— Start of RAW DATA —
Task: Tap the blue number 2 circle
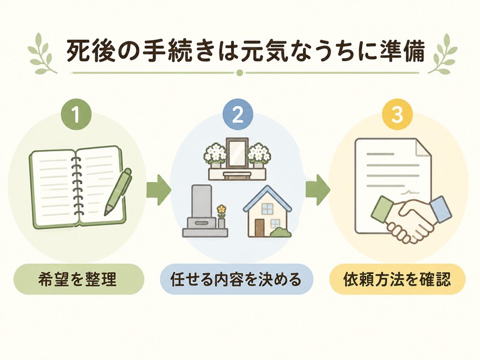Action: tap(238, 113)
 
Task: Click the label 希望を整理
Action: tap(78, 279)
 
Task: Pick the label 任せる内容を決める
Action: tap(236, 279)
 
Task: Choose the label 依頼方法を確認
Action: tap(397, 279)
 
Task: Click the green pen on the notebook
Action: tap(118, 191)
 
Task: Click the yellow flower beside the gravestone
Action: tap(221, 209)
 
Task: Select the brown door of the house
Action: tap(260, 228)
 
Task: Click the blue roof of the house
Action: tap(267, 199)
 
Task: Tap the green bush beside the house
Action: tap(281, 232)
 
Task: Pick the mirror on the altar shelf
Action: tap(237, 153)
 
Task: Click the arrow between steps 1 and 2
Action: tap(158, 190)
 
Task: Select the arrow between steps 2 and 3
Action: tap(318, 190)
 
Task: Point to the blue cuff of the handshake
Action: tap(441, 209)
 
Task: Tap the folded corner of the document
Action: tap(423, 148)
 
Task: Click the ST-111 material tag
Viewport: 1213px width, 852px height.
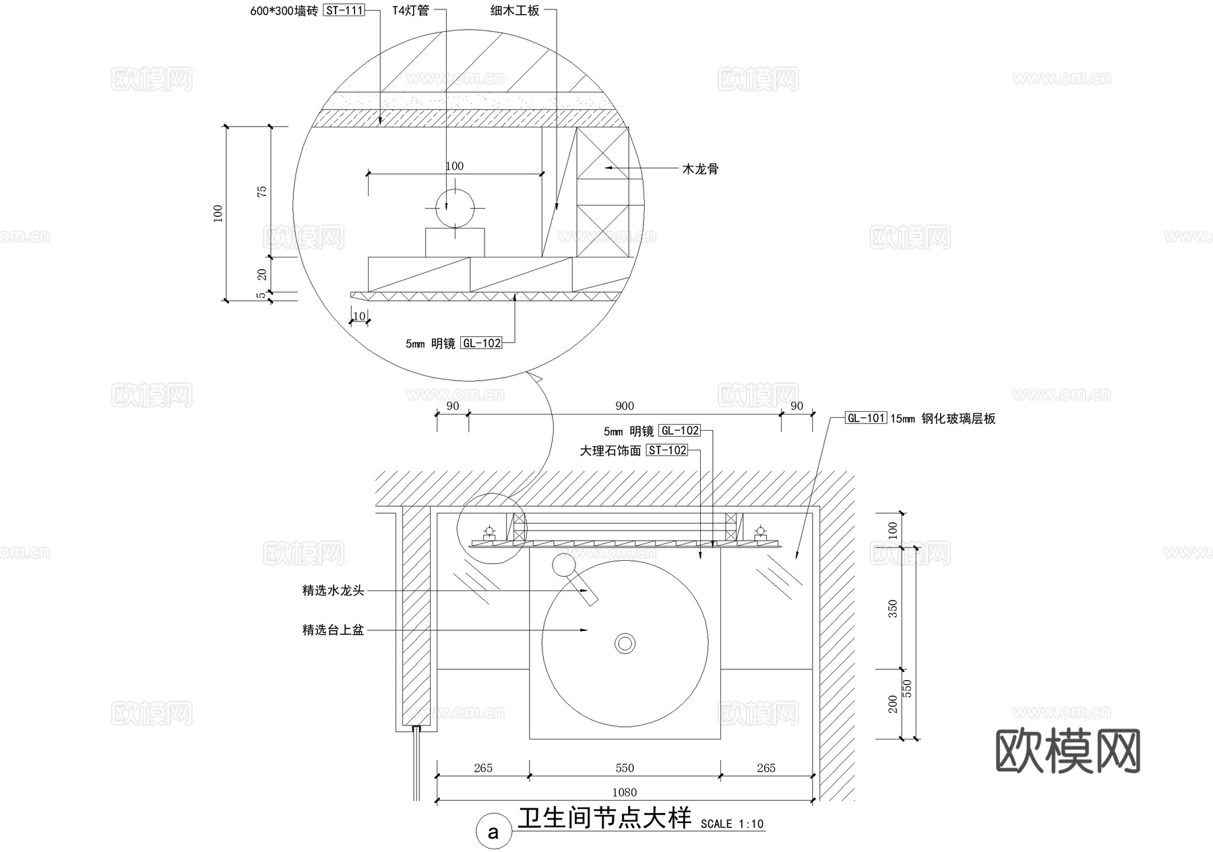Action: pos(344,11)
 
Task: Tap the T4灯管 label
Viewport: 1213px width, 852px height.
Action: pos(410,11)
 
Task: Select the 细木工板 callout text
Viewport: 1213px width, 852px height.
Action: pos(515,11)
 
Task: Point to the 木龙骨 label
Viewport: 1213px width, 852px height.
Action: pos(700,169)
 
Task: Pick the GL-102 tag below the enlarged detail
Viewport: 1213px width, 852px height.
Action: pos(482,343)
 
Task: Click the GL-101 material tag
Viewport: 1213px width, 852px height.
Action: pos(866,418)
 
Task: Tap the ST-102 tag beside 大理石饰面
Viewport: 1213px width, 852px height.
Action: pos(667,450)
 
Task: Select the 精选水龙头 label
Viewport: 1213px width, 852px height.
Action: pos(334,591)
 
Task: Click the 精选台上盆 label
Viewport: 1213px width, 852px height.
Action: pos(334,630)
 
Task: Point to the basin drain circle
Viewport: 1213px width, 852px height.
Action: pos(625,643)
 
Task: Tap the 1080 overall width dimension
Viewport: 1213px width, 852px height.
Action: pos(625,792)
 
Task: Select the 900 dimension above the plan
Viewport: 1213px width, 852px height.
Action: pos(625,406)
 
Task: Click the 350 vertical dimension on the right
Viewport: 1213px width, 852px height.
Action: pos(894,609)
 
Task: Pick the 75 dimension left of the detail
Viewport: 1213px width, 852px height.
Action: pos(263,191)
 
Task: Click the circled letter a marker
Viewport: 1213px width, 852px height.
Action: pos(493,832)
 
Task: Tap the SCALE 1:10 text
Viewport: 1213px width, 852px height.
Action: pos(732,824)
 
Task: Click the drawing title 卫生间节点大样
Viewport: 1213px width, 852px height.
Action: pos(604,818)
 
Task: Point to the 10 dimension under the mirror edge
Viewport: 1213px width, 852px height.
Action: pos(359,316)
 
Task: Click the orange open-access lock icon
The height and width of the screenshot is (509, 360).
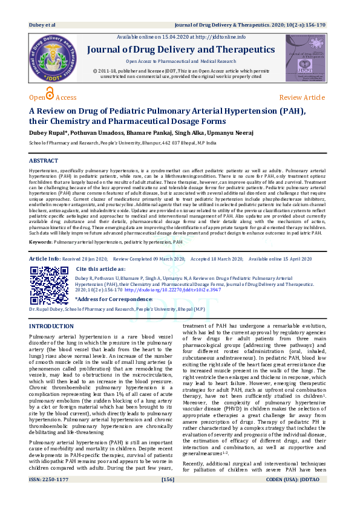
— End of RAW DATA —
#### [WORK TO BE COMPLETED]
Could you update all of the rows above so that every "Viewport" becomes "Window", with nothing else changed and the pictures left out?

#### [EXERCISE SOLUTION]
Task: Tap the blue number 2 circle
Action: tap(238, 113)
 
Task: Click the label 希望を整理
Action: tap(78, 279)
 
Task: Pick the label 任せる内容を決める
Action: tap(236, 279)
 
Task: Choose the label 依頼方法を確認
Action: tap(397, 279)
 
Task: Click the green pen on the notebook
Action: tap(118, 191)
 
Task: Click the yellow flower beside the gravestone
Action: tap(221, 209)
 
Task: Select the brown door of the house
Action: tap(260, 228)
 
Task: Click the blue roof of the house
Action: tap(267, 199)
 
Task: Tap the green bush beside the house
Action: tap(281, 232)
 
Task: Pick the mirror on the altar shelf
Action: tap(237, 153)
 
Task: Click the arrow between steps 1 and 2
Action: tap(158, 190)
 
Task: Select the arrow between steps 2 and 3
Action: tap(318, 190)
 
Task: Point to the blue cuff of the handshake
Action: tap(441, 209)
 
Task: Tap the folded corner of the document
Action: tap(423, 148)
 
Task: Click the ST-111 material tag
Window: 1213px width, 852px height.
Action: pos(344,11)
 
Task: Tap the T4灯管 label
Window: 1213px width, 852px height.
Action: pos(410,11)
 
Task: Select the 细木工板 callout text
Window: 1213px width, 852px height.
Action: pos(515,11)
 
Task: Point to the 木龙骨 label
Window: 1213px width, 852px height.
Action: pos(700,169)
 
Task: Pick the GL-102 tag below the enlarged detail
Window: 1213px width, 852px height.
Action: pos(482,343)
 
Task: Click the GL-101 material tag
Window: 1213px width, 852px height.
Action: pos(866,418)
 
Task: Tap the ST-102 tag beside 大理石饰面
Window: 1213px width, 852px height.
Action: pos(667,450)
 
Task: Select the 精选水龙头 label
Window: 1213px width, 852px height.
Action: pos(334,591)
 
Task: Click the 精选台上盆 label
Window: 1213px width, 852px height.
Action: pos(334,630)
 
Task: Point to the basin drain circle
Window: 1213px width, 852px height.
Action: pos(625,643)
 
Task: Tap the 1080 overall width dimension
Window: 1213px width, 852px height.
Action: pos(625,792)
 
Task: Select the 900 dimension above the plan
Window: 1213px width, 852px height.
Action: pos(625,406)
 
Task: Click the 350 vertical dimension on the right
Window: 1213px width, 852px height.
Action: pos(894,609)
 
Task: Pick the 75 dimension left of the detail
Window: 1213px width, 852px height.
Action: pos(263,191)
 
Task: Click the circled letter a marker
Window: 1213px width, 852px height.
Action: pos(493,832)
 
Task: Tap the SCALE 1:10 text
Window: 1213px width, 852px height.
Action: pos(732,824)
 
Task: Click the drawing title 卫生间节点大样
Window: 1213px width, 852px height.
Action: pos(604,818)
 
Task: Point to the 10 dimension under the mirror edge
Window: 1213px width, 852px height.
Action: pos(359,316)
 
Task: Click the orange open-access lock icon
The height and width of the screenshot is (509, 360).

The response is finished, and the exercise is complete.